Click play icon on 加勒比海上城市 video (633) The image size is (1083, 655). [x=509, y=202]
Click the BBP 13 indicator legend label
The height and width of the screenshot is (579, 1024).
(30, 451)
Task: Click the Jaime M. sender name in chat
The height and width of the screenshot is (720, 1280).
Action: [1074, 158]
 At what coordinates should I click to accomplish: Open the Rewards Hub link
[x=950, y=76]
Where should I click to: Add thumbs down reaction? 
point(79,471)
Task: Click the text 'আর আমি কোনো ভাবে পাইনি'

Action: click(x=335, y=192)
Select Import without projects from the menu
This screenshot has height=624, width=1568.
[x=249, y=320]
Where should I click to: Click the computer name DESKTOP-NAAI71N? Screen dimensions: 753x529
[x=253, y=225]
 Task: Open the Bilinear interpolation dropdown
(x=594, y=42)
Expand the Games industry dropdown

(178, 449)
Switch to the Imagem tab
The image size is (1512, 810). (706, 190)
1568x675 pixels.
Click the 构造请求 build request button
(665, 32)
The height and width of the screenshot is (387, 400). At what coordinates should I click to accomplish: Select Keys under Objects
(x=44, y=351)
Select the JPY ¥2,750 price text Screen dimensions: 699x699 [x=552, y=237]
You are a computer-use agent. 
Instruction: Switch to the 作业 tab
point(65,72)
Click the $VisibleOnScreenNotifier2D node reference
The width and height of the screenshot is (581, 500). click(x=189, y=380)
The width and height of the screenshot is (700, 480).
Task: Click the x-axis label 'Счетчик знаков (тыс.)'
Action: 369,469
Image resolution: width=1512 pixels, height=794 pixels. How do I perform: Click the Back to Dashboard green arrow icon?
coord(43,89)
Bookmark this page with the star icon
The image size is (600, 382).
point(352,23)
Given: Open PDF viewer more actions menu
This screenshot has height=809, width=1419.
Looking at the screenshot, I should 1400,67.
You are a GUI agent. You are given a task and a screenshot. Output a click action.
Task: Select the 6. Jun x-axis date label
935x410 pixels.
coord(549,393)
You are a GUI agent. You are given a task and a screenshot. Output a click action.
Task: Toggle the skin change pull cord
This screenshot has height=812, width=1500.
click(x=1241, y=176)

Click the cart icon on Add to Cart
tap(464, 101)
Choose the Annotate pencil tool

EXERCISE: Reproduce, exactly and with nothing added, the lines from the one that includes "Given: Open PDF viewer more actions menu" through the last line of the material.

WRITTEN ANSWER:
Given: Open PDF viewer more actions menu
This screenshot has height=809, width=1419.
Looking at the screenshot, I should 1400,67.
You are a GUI agent. You are given a task and a screenshot. Output a click action.
Task: Select the 6. Jun x-axis date label
935x410 pixels.
coord(549,393)
You are a GUI agent. You are given a task and a screenshot. Output a click action.
Task: Toggle the skin change pull cord
This screenshot has height=812, width=1500.
click(x=1241, y=176)

Click the cart icon on Add to Cart
tap(464, 101)
Choose the Annotate pencil tool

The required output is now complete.